NVIDIA / TensorRT-LLM

TensorRT-LLM provides users with an easy-to-use Python API to define Large Language Models (LLMs) and build TensorRT engines that contain state-of-the-art optimizations to perform inference efficiently on NVIDIA GPUs.

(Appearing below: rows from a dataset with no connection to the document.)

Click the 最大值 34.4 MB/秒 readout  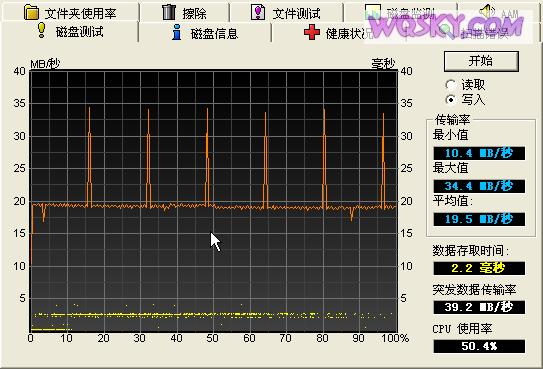pos(479,186)
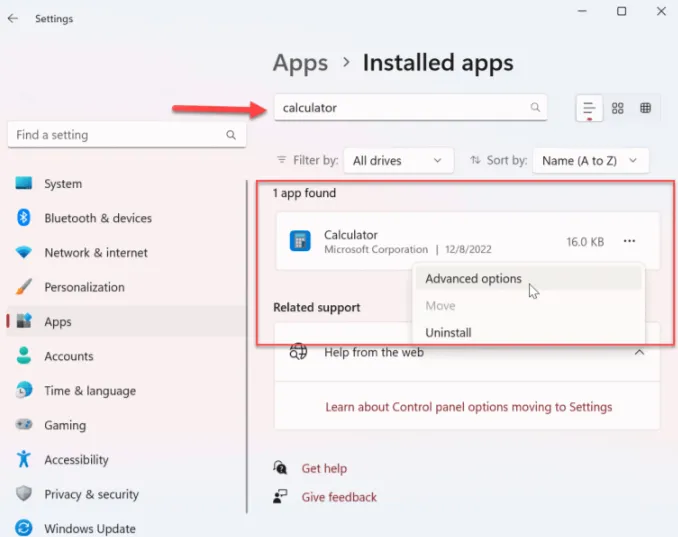Collapse the Help from the web section

(639, 352)
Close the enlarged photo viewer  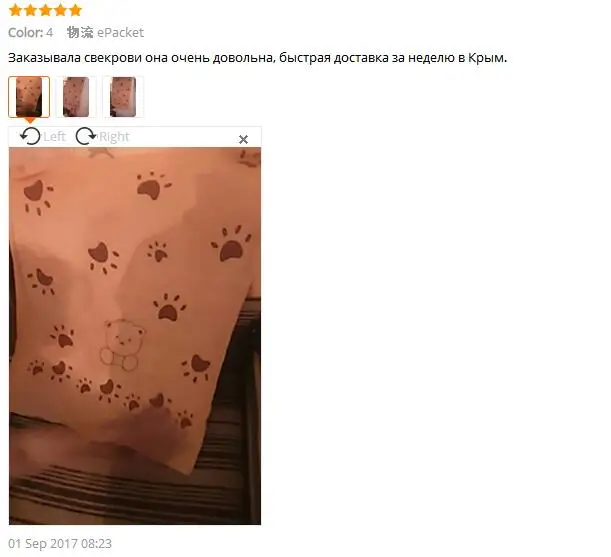[x=243, y=139]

TensorRT-LLM also contains components to create Python and C++ runtimes that execute those TensorRT engines.
https://nvidia.github.io/TensorRT-LLM
Apache License 2.0
8.79k stars 1.01k forks source link

【bloom】convert_checkpoint.py local variable 'int8_weights' referenced before assignment #741

Closed scarydemon2 closed 1 week ago

scarydemon2 commented 11 months ago

I follow the readme :

Build model with both INT8 weight-only and INT8 KV cache enabled

python convert_checkpoint.py --model_dir ./bloom/560m/ \ --dtype float16 \ --int8_kv_cache \ --use_weight_only --output_dir ./bloom/560m/trt_ckpt/int8/1-gpu/ trtllm-build --checkpoint_dir ./bloom/560m/trt_ckpt/int8/1-gpu/ \ --use_gemm_plugin float16 \ --use_gpt_attention_plugin float16 \ --output_dir ./bloom/560m/trt_engines/int8/1-gpu/

and my script is

python convert_checkpoint.py --model_dir ./Bloomz_QA+alpaca_gpt4_zh+lima_V3 \ --dtype float16 \ --int8_kv_cache \ --use_weight_only --output_dir ./Bloomz_QA+alpaca_gpt4_zh+lima_V3/trt_ckpt/int8/1-gpu/ trtllm-build --checkpoint_dir ./Bloomz_QA+alpaca_gpt4_zh+lima_V3//trt_ckpt/int8/1-gpu/ \ --use_gemm_plugin float16 \ --use_gpt_attention_plugin float16 \ --output_dir ./Bloomz_QA+alpaca_gpt4_zh+lima_V3/trt_engines/int8/1-gpu/

and I got

Traceback (most recent call last): File "/workspace/TensorRT-LLM/examples/bloom/convert_checkpoint.py", line 899, in weights = convert_hf_bloom( File "/workspace/TensorRT-LLM/examples/bloom/convert_checkpoint.py", line 668, in convert_hf_bloom np.array([1.0 / int8_weights['scale_y_quant_orig']], UnboundLocalError: local variable 'int8_weights' referenced before assignment

The code in convert_checkpoint.py shows that if use_smooth_quant ==False, the int8_weights will not been calculate.

nv-guomingz commented 11 months ago

Hi @scarydemon2 thanks for reporting this issue. The fixing for this issue had been upstreamd to main branch. Please have a try.